I had the same kind of issue in the past, but it seems that I was lucky and the node was not disqualified.
My case was like this: I had 2 nodes running on a windows machine. Both nodes’ db and log file was stored on the system SSD, while the first node’s data folder was on an internal hard drive, the second node’s data folder was on a USB HDD.
It happened two times that the USB HDD somehow disconnected, not phisically as it was still spinning, but was not reachable by the OS. At both times the node’s log file was full with read/write and audit errors and the audit score was close to 60%. If I remember correctly, my node had the problem for about 4-5 hours before I noticed it.
As soon as I powered off-on the PC the node started normally and within 1-2 days the audit score went back to 100%.

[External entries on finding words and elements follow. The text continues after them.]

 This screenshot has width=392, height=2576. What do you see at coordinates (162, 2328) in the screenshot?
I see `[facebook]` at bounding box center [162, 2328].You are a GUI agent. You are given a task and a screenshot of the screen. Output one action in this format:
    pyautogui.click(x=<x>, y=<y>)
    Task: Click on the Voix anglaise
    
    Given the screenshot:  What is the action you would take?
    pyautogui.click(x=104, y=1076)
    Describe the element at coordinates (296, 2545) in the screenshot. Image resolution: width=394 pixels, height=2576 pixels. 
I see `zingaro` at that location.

So in my case the node was somehow still running, as it was communicating with the satelites and I was able to load the dashboard, but the data was not available.
Maybe the same happened here as well.

BrightSilence · August 31, 2023, 6:12pm

Must have been before the read/write check was implemented then. That should no longer be possible unless you have a complicated junction system like OP.

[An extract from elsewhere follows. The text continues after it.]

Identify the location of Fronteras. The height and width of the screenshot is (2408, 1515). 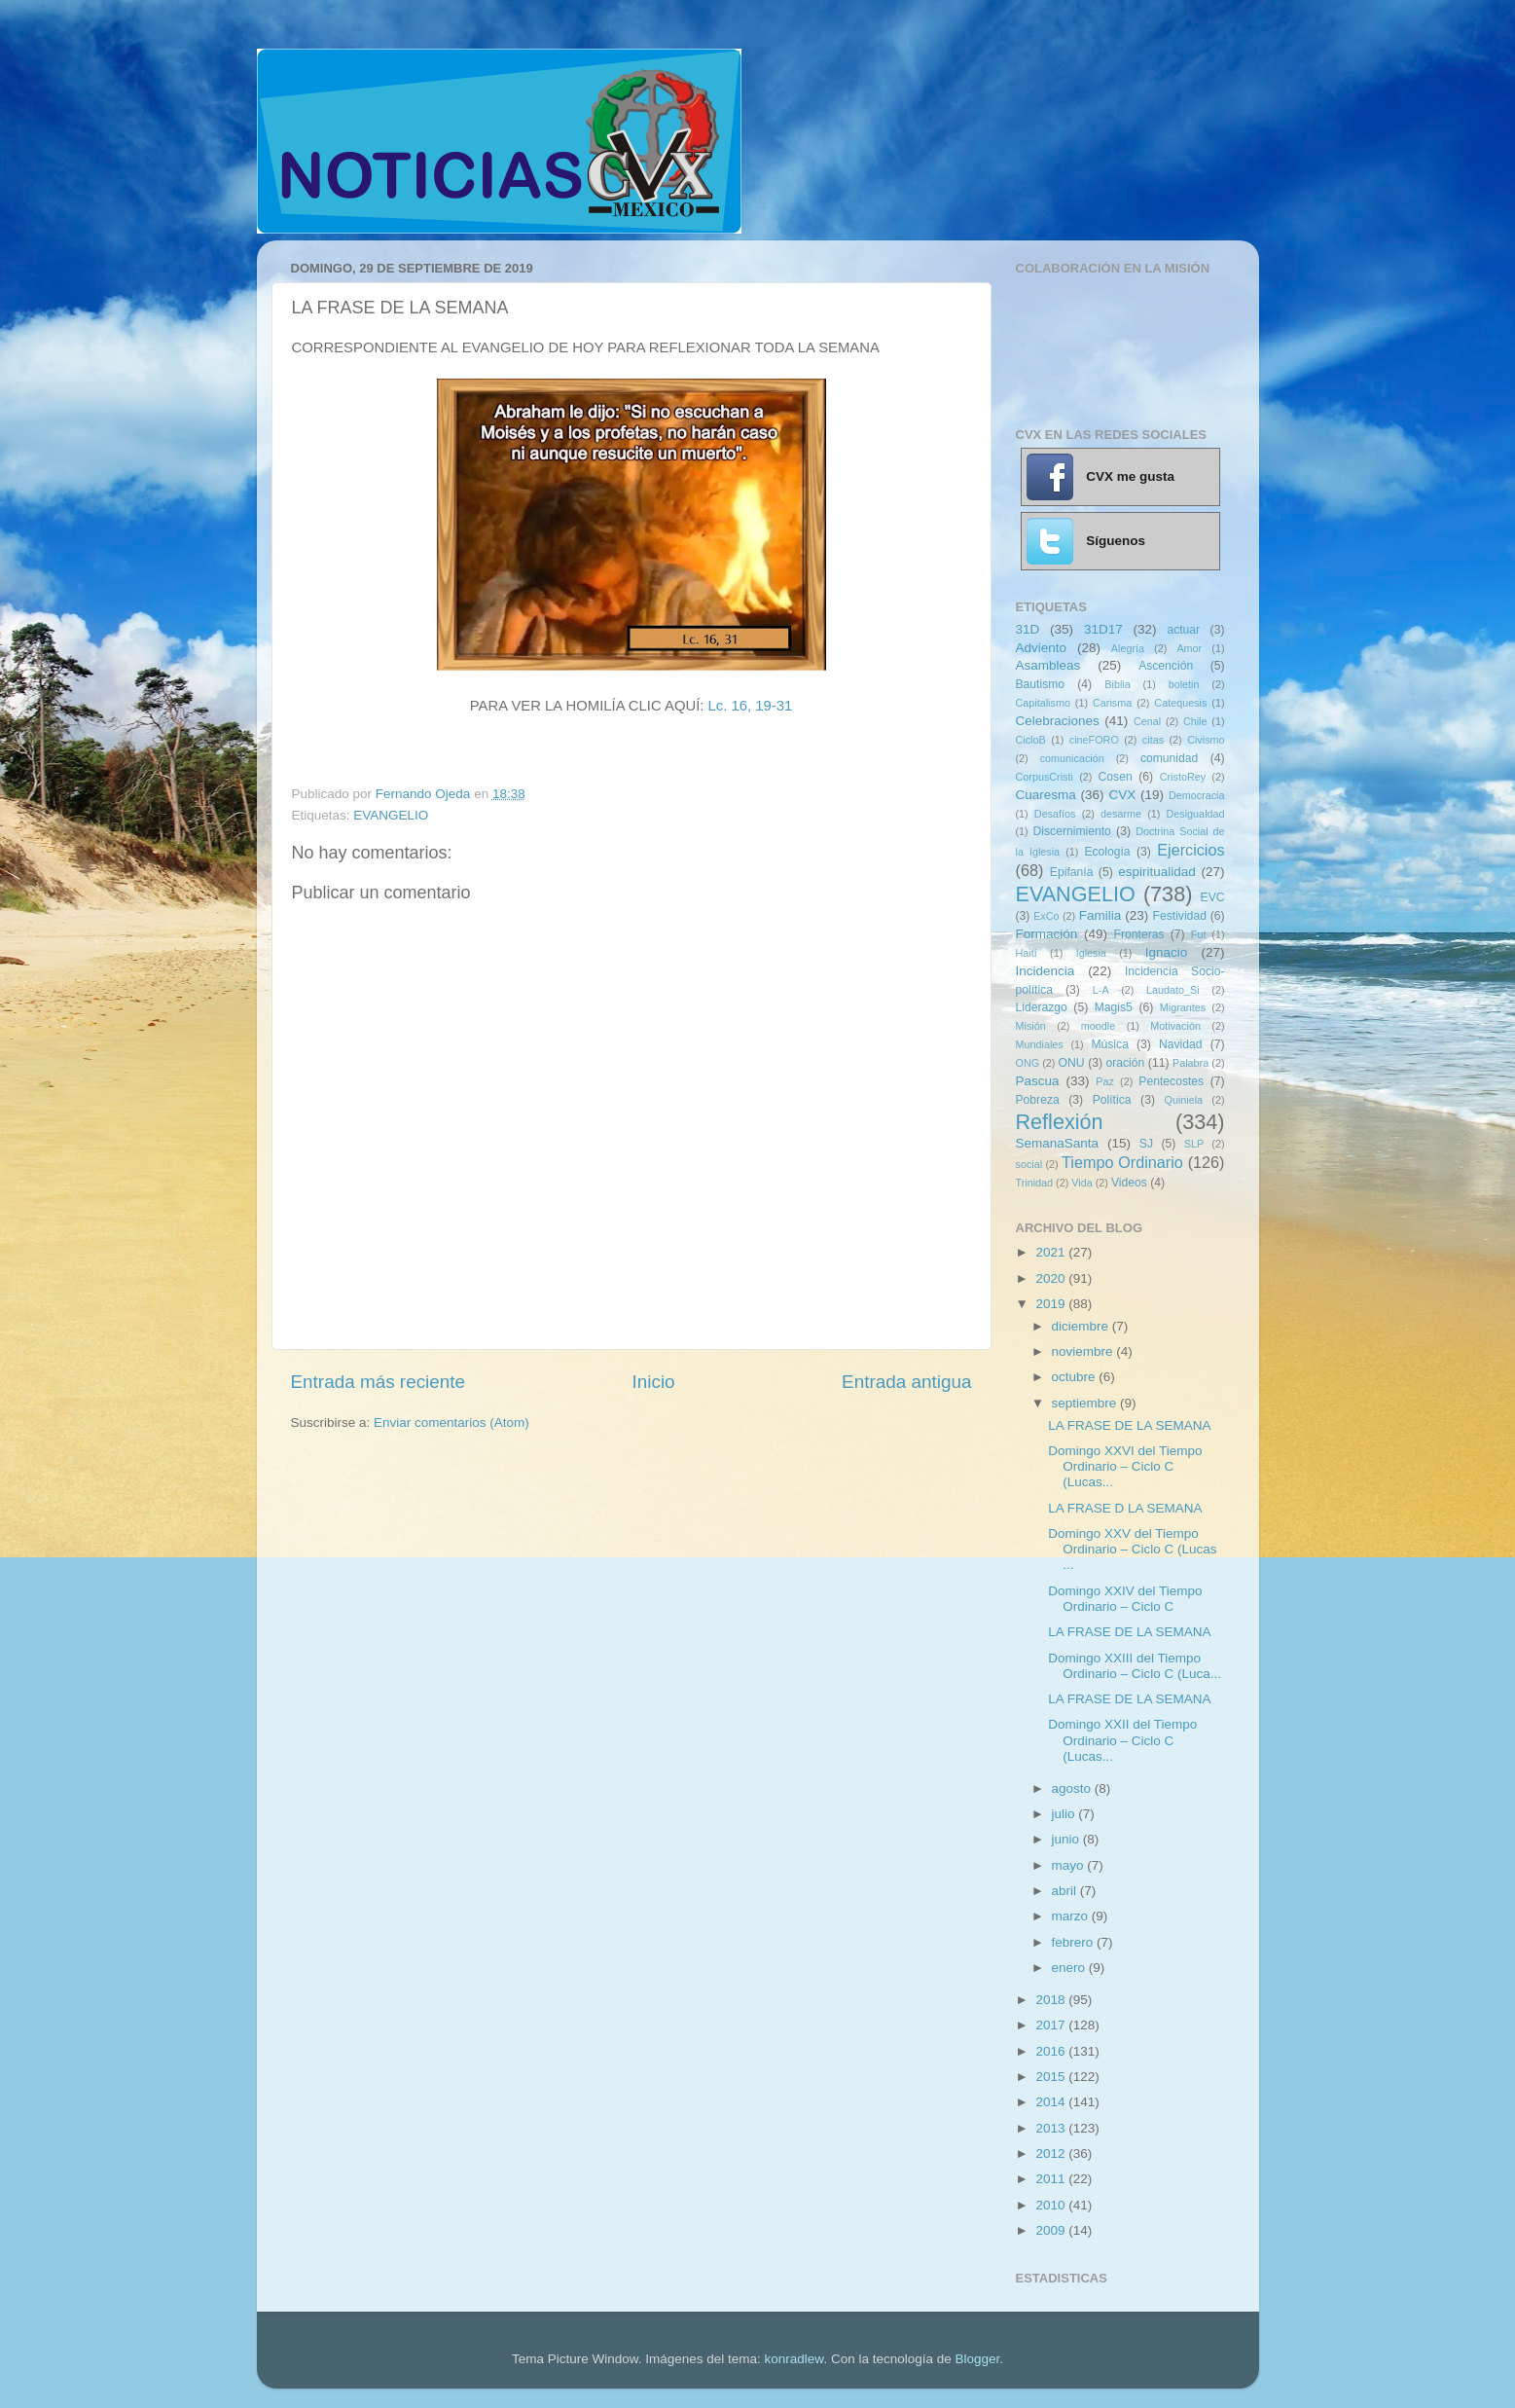
(1139, 934).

AndMetal · August 31, 2023, 6:25pm

What I’m gathering from from some other posts linked to that (Tuning audit scoring; Disqualified. Could you please help to figure out why?; Put the node into an offline/suspended state when audits are failing) is that 4 hours is unacceptable, let alone 1-2, and for cases like these operators should have days if not weeks to identifty or be notified of an issue and fix it, assuming it’s just a semi-hung system or loose cable and not true data loss. It also sounds like well established nodes are more likely to run into this because more data = more audits. But it also seems like these concerns have gone nowhere 2 years later.

jammerdan · August 31, 2023, 6:51pm

When the node has a defect, couple of hours to solve it is not enough. I have always said that. People need to sleep, they have jobs, family, vacations. So yes, getting disqualified within hours I don’t think that’s how it should be.